In späteren Jahren, als sich das Schienennetz nach Westen und Süden ausbreitete, reiste McCoy in neue Viehstädte. 1872 ging er nach Wichita, wo er ein Werbevertreter für American and Texas Refrigerator Car wurde. Er dokumentierte seine Erfahrungen in historischen Skizzen des Viehhandels im Westen und Südwesten. 1880 verdingte er sich als Kommissionshändler für Lebendvieh in Kansas City und wurde durch die US-amerikanischen Statistikbehörde angestellt, um über die Viehwirtschaft für die 11. Volkszählung zu berichten.

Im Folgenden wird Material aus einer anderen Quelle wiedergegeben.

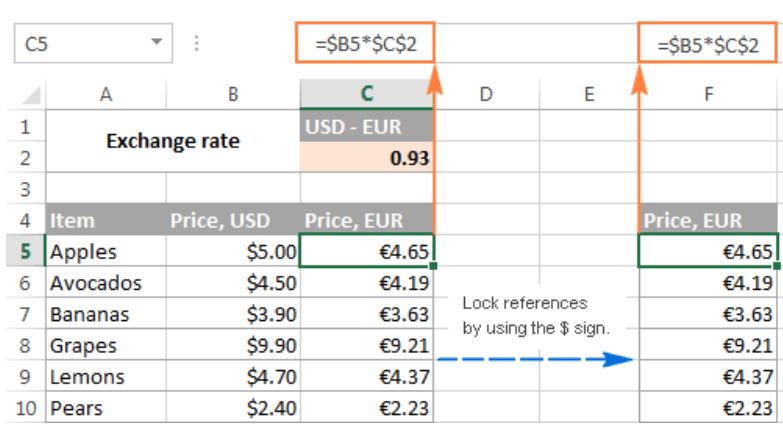Select column B header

Später lebte er in Oklahoma und diente als Inkassoagent für die Cherokee Nation. 1890 kandidierte McCoy für die Demokraten erfolglos bei den Wahlen des US-Kongresses. Er starb am 19. Oktober 1915 in Kansas City.

Quellen und weiterführende Literatur:

  • Joseph G. McCoy: Historic Sketches of the Cattle Trade of the West and Southwest. 2015
  • Wayne Gard: The Chisholm Trail. University of Oklahoma Press. 1979
  • Marvin Hunter: The Trail Drivers of Texas: Interesting Sketches of Early Cowboys … (Texas Classics). University of Texas Press. 1992
  • Stewart P. Verckler: Cowtown Abilene: The Story Of Abilene, Kansas, 1867-1875. Literary Licensing, LLC. 2011
  • Robert Dykstra: The Cattle Towns. University of Nebraska Press. 1983
  • www.kshs.org

(wb)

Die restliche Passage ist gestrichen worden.